Work request
Set down every record below exactly as it stands, minus the pictures.

***** The records *****

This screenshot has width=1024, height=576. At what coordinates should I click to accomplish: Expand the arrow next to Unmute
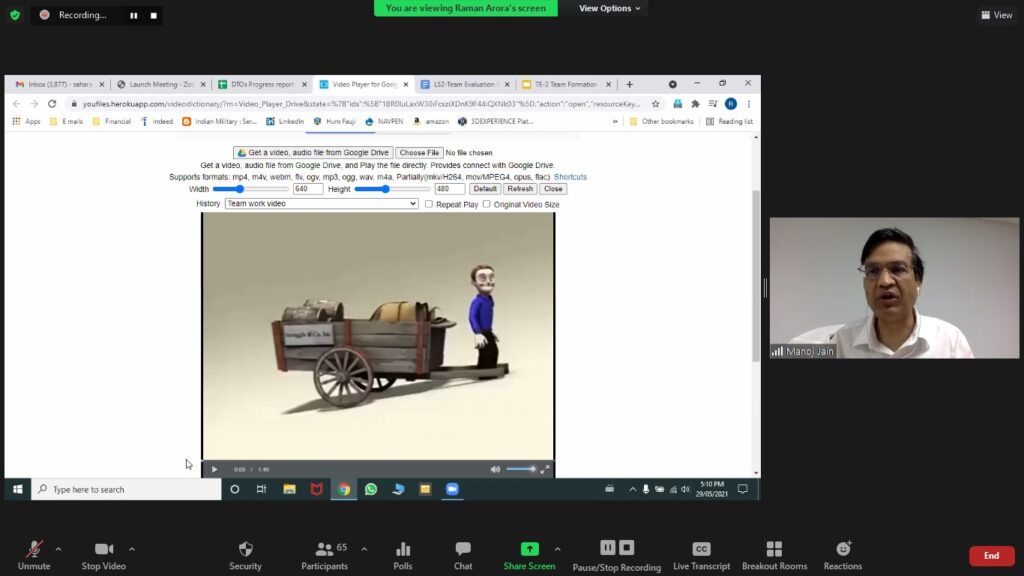coord(58,549)
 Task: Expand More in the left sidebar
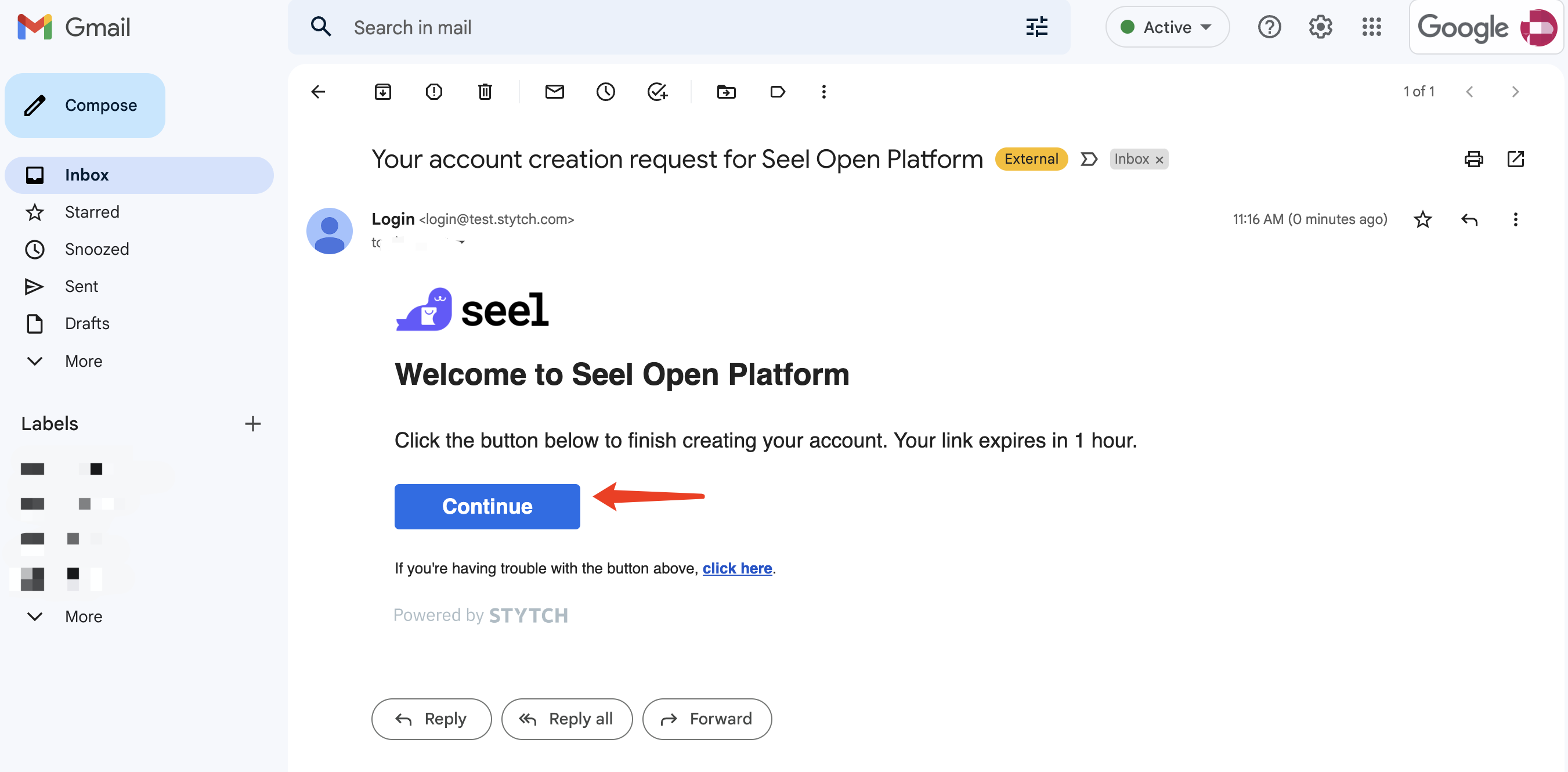click(83, 360)
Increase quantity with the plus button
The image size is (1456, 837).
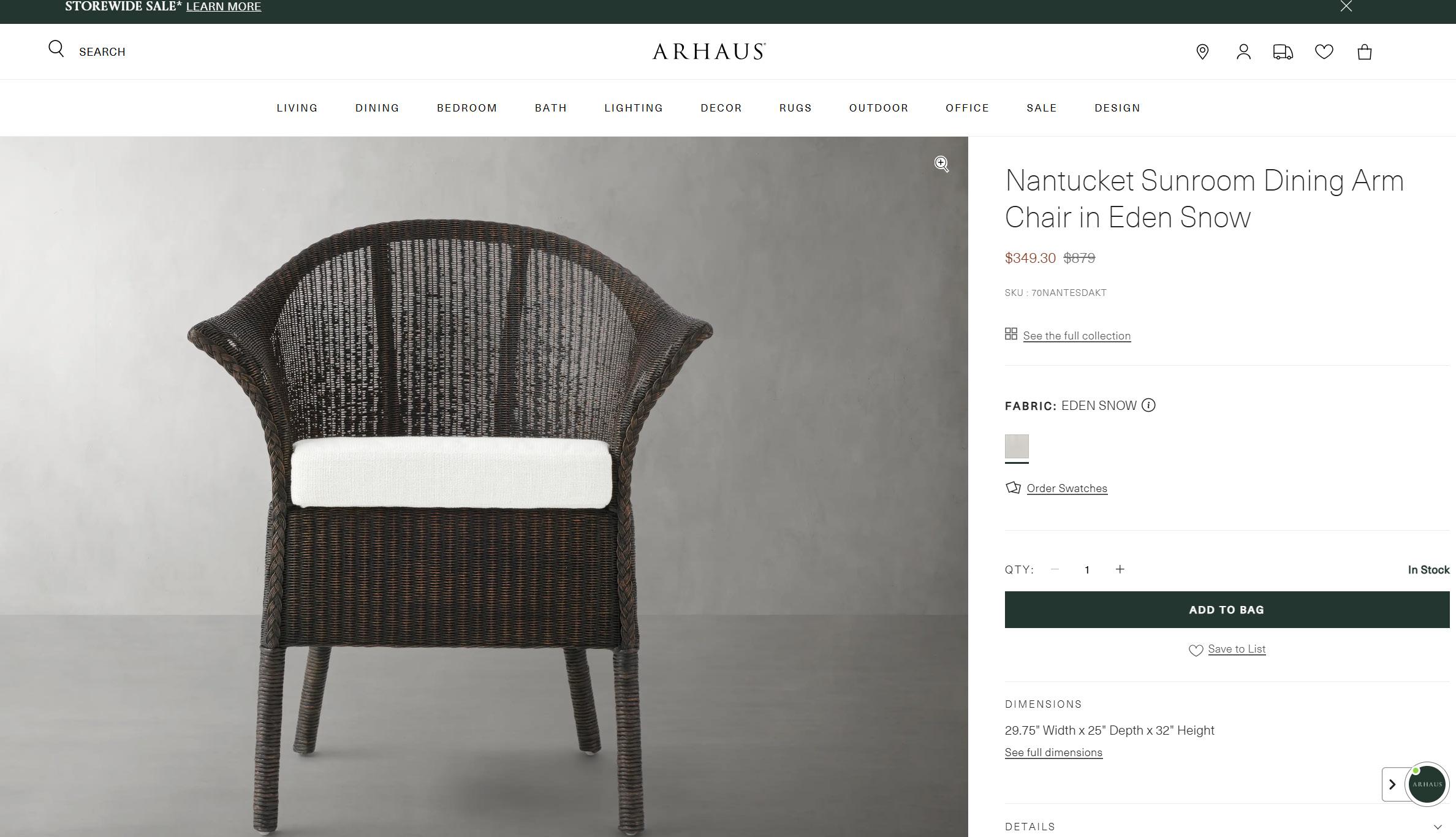coord(1120,569)
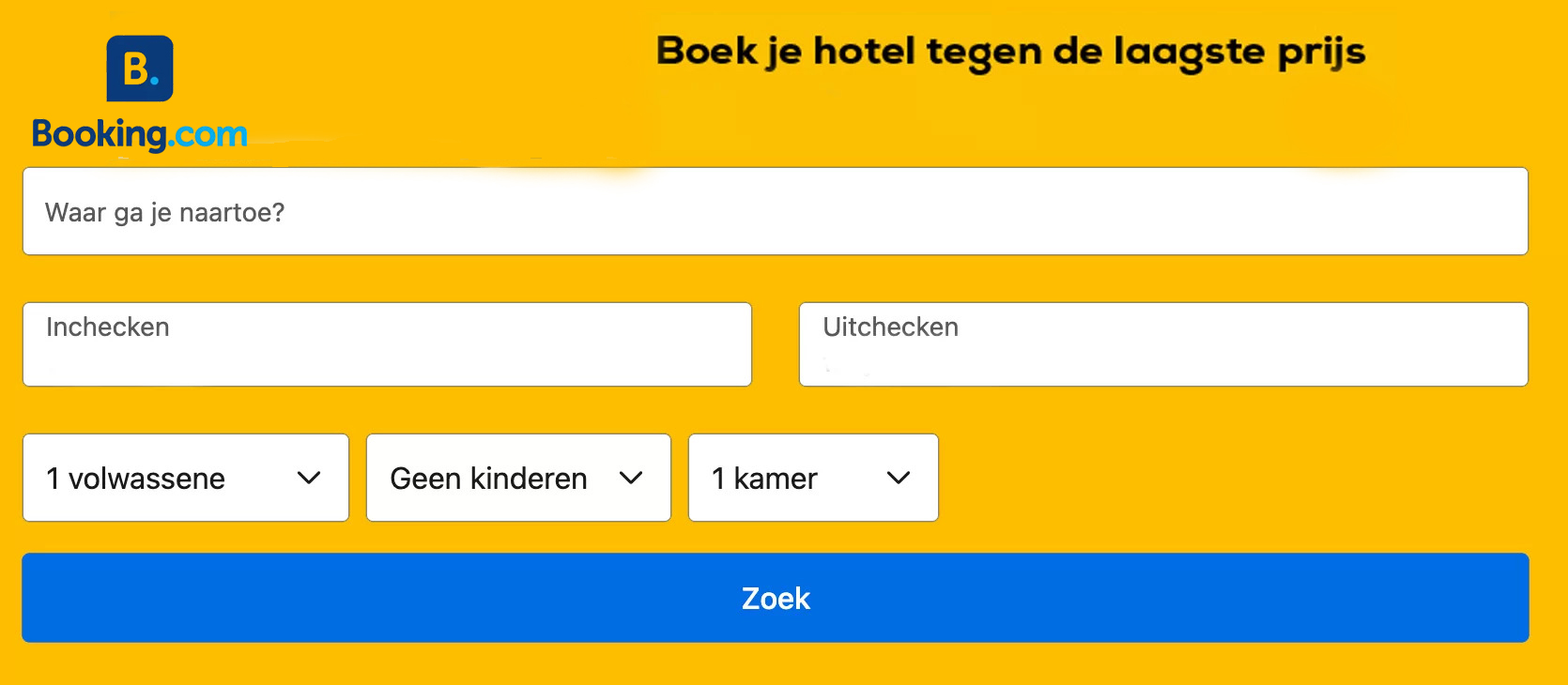Click the 'Inchecken' label text
This screenshot has height=685, width=1568.
108,327
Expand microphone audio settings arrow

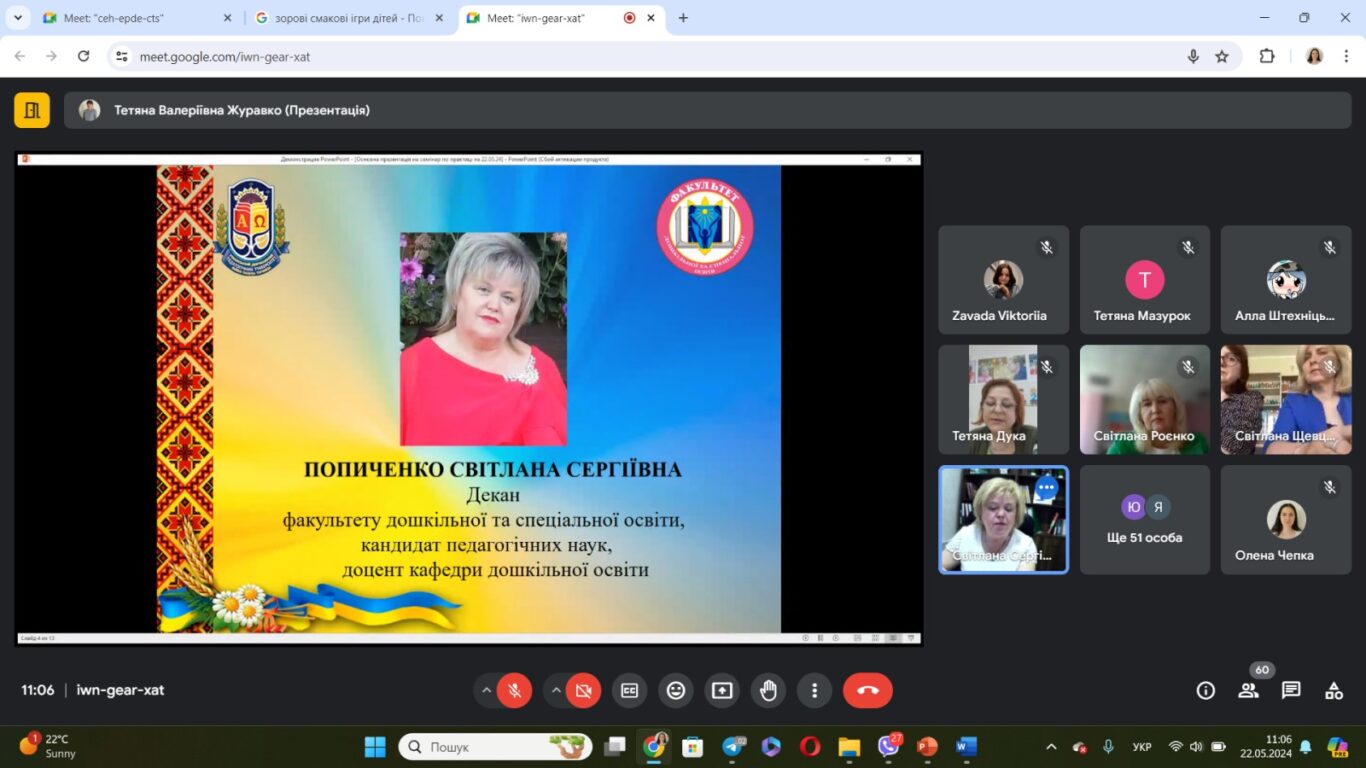486,690
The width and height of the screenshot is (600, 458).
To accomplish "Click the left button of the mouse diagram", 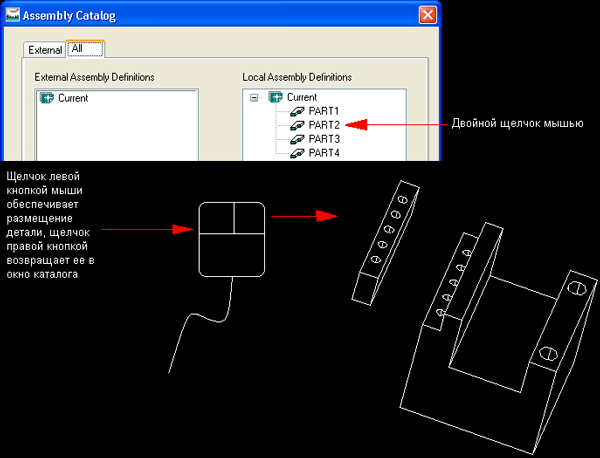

*****

Written solution
This screenshot has width=1024, height=576. At what coordinates should I click to accomplish: Expand the arrow next to Unmute
coord(58,549)
 Task: Expand More in the left sidebar
click(83, 360)
Increase quantity with the plus button
The image size is (1456, 837).
coord(1120,569)
Click the 'Inchecken' label text
This screenshot has height=685, width=1568.
108,327
Expand microphone audio settings arrow

486,690
The width and height of the screenshot is (600, 458).
To accomplish "Click the left button of the mouse diagram", 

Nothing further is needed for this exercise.